If you’ve read my various complaints against “Christian” psychology on my old blog, you may wonder how I have the audacity to insist that Scripture could adequately address all the psychological problems that 21st Century evangelicals face. Such an inquiry seems reasonable, I must agree. But let’s think carefully about a couple underlying presuppositions of “Christian” psychology.
To begin with, the introduction of psychological principles into Christian counseling presupposes that 21st Century struggles differ in complexity from the struggles faced by ancient people. And I readily admit that present-day technology has intensified life in many ways, while at the same time reducing the depths of relationships. We get away with narcissism much more easily, and we have greater access to sexual stimulation with less perceptible consequences. Fewer children grow up in homes with married, heterosexual parents, and society increasingly redefines both gender roles and acceptable sexual conduct. As a result of all these factors (and perhaps others), of course we feel as if we suffer in ways unique to our day and age.

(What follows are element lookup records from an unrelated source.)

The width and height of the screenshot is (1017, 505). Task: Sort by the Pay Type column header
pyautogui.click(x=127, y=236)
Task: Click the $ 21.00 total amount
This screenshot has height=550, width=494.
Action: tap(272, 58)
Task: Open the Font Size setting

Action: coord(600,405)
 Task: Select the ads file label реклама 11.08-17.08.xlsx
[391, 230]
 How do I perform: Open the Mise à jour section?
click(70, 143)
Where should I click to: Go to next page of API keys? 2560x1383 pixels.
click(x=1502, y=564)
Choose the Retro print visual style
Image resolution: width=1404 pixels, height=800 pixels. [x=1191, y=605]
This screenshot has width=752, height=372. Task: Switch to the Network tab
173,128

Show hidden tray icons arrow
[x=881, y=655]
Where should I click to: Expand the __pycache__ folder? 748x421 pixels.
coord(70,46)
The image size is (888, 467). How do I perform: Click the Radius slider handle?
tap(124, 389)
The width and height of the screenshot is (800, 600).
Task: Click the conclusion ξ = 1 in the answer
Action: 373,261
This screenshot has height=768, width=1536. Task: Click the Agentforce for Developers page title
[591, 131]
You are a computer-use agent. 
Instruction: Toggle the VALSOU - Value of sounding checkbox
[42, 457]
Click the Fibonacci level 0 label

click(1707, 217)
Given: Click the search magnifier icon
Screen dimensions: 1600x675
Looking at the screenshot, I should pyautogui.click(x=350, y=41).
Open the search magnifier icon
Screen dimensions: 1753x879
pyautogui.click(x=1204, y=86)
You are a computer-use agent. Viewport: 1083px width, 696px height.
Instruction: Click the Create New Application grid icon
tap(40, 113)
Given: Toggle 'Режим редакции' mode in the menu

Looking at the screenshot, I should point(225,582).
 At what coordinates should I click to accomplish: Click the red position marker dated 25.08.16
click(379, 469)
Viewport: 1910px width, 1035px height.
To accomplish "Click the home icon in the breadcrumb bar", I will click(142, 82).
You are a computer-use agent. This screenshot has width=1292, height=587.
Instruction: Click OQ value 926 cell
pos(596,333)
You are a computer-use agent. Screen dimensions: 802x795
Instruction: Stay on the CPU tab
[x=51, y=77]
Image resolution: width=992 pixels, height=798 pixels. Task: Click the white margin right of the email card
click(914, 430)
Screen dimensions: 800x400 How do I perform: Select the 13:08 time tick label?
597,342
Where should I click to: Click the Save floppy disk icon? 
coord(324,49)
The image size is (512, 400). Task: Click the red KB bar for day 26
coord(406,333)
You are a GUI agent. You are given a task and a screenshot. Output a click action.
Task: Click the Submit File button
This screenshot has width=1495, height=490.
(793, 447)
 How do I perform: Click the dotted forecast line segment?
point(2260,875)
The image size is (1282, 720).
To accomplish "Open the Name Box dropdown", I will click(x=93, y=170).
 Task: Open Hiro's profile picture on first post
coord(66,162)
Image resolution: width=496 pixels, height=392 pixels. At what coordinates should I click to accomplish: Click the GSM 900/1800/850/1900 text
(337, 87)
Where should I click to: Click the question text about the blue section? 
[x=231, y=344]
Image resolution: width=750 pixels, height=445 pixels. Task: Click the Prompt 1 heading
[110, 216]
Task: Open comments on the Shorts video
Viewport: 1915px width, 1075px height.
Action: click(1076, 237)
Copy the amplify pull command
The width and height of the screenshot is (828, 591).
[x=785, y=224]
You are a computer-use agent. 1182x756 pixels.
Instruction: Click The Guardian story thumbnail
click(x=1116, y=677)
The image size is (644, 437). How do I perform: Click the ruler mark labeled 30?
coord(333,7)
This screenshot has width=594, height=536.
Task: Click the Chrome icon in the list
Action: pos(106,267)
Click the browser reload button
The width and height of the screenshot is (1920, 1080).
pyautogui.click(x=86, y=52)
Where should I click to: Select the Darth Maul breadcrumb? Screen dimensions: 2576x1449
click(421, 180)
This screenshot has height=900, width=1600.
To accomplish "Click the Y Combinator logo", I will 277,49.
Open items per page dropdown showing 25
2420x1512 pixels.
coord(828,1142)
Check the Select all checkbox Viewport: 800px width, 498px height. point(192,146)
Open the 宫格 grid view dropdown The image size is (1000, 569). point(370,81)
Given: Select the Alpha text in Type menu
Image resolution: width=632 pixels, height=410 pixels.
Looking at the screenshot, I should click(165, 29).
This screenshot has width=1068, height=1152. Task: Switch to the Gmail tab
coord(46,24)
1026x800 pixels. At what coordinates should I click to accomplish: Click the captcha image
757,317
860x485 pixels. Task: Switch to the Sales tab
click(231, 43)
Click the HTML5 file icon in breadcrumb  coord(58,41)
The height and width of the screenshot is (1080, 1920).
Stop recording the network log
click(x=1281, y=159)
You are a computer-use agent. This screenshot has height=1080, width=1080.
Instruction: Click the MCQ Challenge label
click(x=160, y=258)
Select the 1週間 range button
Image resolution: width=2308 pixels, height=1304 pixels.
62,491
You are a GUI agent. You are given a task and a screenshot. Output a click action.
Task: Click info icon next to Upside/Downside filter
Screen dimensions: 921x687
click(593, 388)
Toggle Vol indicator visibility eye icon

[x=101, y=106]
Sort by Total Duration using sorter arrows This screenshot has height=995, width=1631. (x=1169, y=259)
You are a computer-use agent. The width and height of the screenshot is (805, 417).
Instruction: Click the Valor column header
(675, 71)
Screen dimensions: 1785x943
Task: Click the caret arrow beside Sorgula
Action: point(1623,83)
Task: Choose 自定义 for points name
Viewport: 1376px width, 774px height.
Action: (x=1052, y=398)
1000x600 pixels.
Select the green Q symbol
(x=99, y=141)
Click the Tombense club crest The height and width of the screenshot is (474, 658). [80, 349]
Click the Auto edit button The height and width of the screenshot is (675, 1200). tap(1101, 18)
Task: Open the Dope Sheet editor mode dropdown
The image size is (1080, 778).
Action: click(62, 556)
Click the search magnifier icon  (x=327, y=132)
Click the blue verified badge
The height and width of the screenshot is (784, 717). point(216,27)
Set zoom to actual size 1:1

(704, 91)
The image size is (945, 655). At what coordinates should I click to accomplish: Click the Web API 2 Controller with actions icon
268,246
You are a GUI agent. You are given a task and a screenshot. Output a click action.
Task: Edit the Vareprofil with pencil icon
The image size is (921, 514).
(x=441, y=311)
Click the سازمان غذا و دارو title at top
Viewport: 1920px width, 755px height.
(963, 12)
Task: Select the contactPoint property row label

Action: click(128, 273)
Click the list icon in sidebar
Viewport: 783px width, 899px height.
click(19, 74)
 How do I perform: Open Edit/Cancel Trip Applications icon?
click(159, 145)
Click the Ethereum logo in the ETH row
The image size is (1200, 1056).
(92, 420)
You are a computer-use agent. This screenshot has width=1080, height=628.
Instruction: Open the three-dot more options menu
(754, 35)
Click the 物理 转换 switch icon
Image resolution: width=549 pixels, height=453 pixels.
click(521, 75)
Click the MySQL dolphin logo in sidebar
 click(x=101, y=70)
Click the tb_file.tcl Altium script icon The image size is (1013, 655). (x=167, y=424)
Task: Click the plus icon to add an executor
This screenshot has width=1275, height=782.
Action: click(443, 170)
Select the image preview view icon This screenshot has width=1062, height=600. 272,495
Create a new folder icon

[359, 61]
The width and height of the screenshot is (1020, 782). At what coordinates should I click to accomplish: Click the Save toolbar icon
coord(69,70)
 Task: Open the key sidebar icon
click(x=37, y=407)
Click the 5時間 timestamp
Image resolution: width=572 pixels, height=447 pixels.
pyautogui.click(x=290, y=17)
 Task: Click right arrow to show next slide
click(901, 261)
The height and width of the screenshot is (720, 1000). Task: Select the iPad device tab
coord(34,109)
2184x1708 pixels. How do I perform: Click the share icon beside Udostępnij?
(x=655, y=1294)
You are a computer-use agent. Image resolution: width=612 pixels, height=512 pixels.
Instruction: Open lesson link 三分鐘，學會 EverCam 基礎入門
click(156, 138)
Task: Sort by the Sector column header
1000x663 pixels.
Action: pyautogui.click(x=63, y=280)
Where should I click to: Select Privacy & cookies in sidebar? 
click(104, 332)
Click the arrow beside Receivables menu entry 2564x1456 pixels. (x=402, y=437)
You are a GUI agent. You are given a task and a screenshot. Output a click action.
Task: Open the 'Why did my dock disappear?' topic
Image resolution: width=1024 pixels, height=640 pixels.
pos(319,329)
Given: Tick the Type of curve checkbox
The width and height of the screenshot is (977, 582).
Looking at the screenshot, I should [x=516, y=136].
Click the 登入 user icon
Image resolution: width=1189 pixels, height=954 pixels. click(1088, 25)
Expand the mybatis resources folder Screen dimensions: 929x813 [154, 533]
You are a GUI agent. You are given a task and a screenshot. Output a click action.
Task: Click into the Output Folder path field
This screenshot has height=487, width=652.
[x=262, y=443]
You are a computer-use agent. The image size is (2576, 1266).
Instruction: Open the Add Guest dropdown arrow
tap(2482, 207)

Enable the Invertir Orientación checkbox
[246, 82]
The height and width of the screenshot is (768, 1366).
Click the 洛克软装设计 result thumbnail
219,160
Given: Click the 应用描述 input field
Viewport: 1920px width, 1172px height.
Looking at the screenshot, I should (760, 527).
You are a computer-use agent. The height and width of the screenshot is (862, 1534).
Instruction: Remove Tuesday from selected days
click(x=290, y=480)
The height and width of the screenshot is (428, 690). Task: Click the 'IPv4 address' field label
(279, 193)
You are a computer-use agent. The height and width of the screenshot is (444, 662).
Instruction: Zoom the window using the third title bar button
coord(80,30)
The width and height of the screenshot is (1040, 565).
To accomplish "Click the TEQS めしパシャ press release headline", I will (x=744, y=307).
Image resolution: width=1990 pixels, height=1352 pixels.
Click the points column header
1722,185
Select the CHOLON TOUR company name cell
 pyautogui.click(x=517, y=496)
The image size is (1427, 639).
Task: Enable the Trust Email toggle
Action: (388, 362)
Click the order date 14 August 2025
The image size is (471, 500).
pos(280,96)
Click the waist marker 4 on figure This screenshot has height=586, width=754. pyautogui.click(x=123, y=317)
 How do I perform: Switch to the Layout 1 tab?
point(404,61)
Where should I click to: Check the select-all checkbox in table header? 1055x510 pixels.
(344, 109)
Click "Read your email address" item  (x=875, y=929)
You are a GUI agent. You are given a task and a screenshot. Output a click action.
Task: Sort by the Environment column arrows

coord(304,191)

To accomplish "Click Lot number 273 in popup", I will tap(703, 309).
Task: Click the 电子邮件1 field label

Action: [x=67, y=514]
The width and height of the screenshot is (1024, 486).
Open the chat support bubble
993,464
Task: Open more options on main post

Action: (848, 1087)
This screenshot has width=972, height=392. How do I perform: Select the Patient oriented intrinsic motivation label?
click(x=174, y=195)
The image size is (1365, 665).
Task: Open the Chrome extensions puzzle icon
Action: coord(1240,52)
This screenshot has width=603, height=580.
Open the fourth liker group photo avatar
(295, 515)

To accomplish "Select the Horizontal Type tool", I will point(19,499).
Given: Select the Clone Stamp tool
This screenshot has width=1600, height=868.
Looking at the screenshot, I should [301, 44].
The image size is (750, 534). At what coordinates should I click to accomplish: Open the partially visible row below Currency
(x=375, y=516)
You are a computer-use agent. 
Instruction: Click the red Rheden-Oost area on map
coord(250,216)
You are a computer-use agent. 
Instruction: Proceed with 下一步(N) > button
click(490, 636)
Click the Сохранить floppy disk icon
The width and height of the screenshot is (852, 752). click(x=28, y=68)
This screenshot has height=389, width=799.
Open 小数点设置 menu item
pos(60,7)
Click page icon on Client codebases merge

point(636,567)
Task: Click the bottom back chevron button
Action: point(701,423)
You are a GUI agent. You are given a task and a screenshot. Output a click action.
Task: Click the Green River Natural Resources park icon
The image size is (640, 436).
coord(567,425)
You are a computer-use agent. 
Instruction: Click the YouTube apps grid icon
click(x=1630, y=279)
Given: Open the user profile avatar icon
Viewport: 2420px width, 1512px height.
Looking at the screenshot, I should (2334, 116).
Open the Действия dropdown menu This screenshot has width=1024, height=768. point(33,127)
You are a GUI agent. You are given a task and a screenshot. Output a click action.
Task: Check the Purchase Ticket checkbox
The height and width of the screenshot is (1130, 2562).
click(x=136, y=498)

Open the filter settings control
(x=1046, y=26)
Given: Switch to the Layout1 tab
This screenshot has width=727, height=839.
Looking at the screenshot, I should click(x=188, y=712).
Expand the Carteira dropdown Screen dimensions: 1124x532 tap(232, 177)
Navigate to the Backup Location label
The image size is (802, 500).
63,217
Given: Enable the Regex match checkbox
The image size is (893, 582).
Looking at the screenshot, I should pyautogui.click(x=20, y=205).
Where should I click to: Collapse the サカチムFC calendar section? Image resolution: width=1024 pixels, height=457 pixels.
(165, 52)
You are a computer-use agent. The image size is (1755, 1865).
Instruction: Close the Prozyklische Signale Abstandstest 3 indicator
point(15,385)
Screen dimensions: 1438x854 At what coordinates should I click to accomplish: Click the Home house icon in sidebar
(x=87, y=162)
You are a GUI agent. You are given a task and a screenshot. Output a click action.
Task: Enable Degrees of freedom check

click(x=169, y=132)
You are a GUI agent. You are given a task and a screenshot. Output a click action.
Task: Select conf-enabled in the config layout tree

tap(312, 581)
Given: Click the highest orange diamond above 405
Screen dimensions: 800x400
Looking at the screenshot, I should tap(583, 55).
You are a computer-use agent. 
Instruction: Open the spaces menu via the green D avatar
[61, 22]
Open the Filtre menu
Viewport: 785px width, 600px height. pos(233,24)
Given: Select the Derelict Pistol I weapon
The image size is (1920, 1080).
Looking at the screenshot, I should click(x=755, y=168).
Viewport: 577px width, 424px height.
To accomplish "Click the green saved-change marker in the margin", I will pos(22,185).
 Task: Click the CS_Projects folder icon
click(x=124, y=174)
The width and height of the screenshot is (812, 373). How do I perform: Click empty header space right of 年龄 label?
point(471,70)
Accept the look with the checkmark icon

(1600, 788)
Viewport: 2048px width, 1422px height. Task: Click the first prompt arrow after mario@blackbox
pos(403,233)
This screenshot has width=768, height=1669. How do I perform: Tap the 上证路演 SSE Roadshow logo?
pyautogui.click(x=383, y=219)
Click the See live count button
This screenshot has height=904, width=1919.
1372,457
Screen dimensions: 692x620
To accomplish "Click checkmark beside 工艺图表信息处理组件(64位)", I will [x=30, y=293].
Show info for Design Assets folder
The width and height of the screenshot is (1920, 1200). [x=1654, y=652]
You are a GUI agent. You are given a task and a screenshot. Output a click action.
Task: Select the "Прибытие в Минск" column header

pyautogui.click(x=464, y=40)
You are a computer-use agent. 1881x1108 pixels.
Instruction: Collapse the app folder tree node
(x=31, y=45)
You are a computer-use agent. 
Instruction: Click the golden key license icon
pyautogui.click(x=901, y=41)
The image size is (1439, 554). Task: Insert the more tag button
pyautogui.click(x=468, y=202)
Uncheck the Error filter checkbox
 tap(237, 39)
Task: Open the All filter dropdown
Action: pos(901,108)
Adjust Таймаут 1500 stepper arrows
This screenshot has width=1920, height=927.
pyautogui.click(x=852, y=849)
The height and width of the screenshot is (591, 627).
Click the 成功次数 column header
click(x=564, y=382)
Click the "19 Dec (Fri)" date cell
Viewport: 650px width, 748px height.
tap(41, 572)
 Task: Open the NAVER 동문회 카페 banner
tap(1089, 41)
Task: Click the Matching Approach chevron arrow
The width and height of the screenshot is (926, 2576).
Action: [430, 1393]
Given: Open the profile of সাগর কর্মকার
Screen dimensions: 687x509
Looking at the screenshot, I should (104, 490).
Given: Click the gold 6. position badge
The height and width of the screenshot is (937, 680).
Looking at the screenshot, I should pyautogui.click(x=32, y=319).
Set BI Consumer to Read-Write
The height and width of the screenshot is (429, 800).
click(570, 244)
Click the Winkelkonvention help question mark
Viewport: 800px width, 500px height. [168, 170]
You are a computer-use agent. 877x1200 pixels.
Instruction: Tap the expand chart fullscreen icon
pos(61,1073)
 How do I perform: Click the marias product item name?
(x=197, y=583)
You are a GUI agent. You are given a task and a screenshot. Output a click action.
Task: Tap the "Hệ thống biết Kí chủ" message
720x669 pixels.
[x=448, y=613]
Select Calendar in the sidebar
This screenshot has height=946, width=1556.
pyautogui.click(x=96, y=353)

If we think carefully, however, we realize that the outward trappings of 21st Century life merely expose the same tired human sins that have typified mankind since Adam first let Eve taste that forbidden fruit. The particulars may look different, and the temptations may lie more closely in reach, but the human heart and mind really haven’t changed from Paul’s description in Romans 1:18-32. In fact, Ecclesiastes 1:9 says that “there is nothing new under the sun.” Human wisdom has not advanced beyond the wisdom of God’s Word.
Isn’t it arrogant to believe that the “scientific discoveries” of modern psychology offer greater insight into the human mind than the inspired Word of God? Doesn’t such a presupposition directly contradict what the writer of Hebrews asserted?
For the word of God is living and active, sharper than any two-edged sword, piercing to the division of soul and of spirit, of joints and of marrow, and discerning the thoughts and intentions of the heart. ~~Hebrews 4:12 (ESV)
Biblical counseling uses Scripture alone to reshape thinking that traps people. The book, Counseling The Hard Cases presents truly stunning examples of men and women finding freedom from very complex problems (such as multiple personality disorder, homosexuality and bipolar) by relying on the sufficiency of Scripture. The true stories chronicled in this book highlight that the Bible has not lost its power to address humanity’s deepest struggles.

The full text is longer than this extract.